== Problems to work on ==
a - Reproduce the passage of the rotavirus vaccine text below between "Parent trial and" and "with rotavirus diarrhoea.", inclusive.
b - In the rotavirus vaccine text below, what discount rate was applied to all future costs and health outcomes?
───── Document extract
We estimated the health impact and cost-effectiveness of three different rotavirus vaccines in Niger from 2021 to 2030 from the government and societal perspectives. The government perspective includes healthcare costs supported by the government only, while the societal perspective also accounts for healthcare costs supported by households. We used an Excel proportionate outcomes model, UNIVAC (V.1.4.30), to compare three rotavirus vaccine products to no vaccination and to each other.11 We evaluated the three rotavirus vaccines available through Gavi: ROTARIX, a monovalent human liquid vaccine available in a single-dose vial presentation and administered in a two-dose course; ROTAVAC, a monovalent human-bovine reassortant frozen liquid vaccine, available in a five-dose vial presentation and administered in a three-dose course; and ROTASIIL, a pentavalent human-bovine reassortant lyophilised vaccine available in a two-dose vial presentation and administered in a three-dose course.3 We did not evaluate ROTATEQ as it is not available to Gavi-eligible countries, and therefore, would be unlikely considered for use in Niger by governmental authorities.12

The UNIVAC model was used to predict the number of averted rotavirus disease events in children under 5 years of age, related healthcare costs and vaccination programme costs. Input parameters were informed by data from the literature and primary data collected during the ROSE trial and its ancillary costing studies. The primary outcome measure is the incremental cost-effectiveness ratio (ICER) expressed as the cost in US$ per disability-adjusted life-year (DALY) averted. In the absence of a set willingness-to-pay (WTP) threshold in Niger, we interpret our cost-effectiveness results using 0.5 times the gross domestic product (GDP) per capita (Niger’s GDP per capita was US$553.9 in 201913). All cost data are reported in 2021 USD, and we applied a standard 3% discount rate to all future costs and health outcomes.

Parent trial and ancillary costing studies

The ROSE trial was a double-blind, placebo-controlled randomised phase III trial that was implemented in the Madarounfa district in Niger from August 2014 to February 2018 (ClinicalTrials.gov identifier: NCT02145000). It assessed the efficacy and safety of ROTASIIL vaccine administered at 6, 10 and 14 weeks of age against rotavirus disease in healthy infants, demonstrating the safety of the vaccine and an efficacy level of 54.7% (95% CI 38.1% to 66.8%) at 24 months of follow-up.10 14 Two ancillary costing studies were carried out alongside the trial to collect data on (1) the costs of immunisation delivery in the national immunisation programme and (2) the costs of illness borne by households when they seek care for their child sick with rotavirus diarrhoea.

For costs of immunisation delivery, we included cost categories according to standard guidelines developed for the EPIC studies.15 Primary data were collected from the central EPI at the national, regional and district levels, as well as at four health facilities. Data collected covered international handling and transportation costs, national, regional and district costs related to storing and distributing vaccines, the number of doses of vaccines stored and distributed, and the vaccines’ presentation. These data were used to define a volume-based unit cost, which was then applied to each vaccine and their respective volume. We added costs at the health facility level, which was composed of labour costs to administer vaccines, storage and transportation costs. Details on costs included for immunisation delivery are available from online supplemental table S1. The main driver of cost was service delivery at health facility level, which represented between 30% and 60% of the total immunisation delivery cost, depending on which vaccine was considered.
──────────
───── The data
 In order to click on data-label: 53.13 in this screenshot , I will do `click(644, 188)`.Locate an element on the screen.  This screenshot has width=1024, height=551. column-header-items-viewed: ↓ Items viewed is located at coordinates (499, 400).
──────────
== Responses to the exercise ==
a -
Parent trial and ancillary costing studies

The ROSE trial was a double-blind, placebo-controlled randomised phase III trial that was implemented in the Madarounfa district in Niger from August 2014 to February 2018 (ClinicalTrials.gov identifier: NCT02145000). It assessed the efficacy and safety of ROTASIIL vaccine administered at 6, 10 and 14 weeks of age against rotavirus disease in healthy infants, demonstrating the safety of the vaccine and an efficacy level of 54.7% (95% CI 38.1% to 66.8%) at 24 months of follow-up.10 14 Two ancillary costing studies were carried out alongside the trial to collect data on (1) the costs of immunisation delivery in the national immunisation programme and (2) the costs of illness borne by households when they seek care for their child sick with rotavirus diarrhoea.

b - A standard 3% discount rate.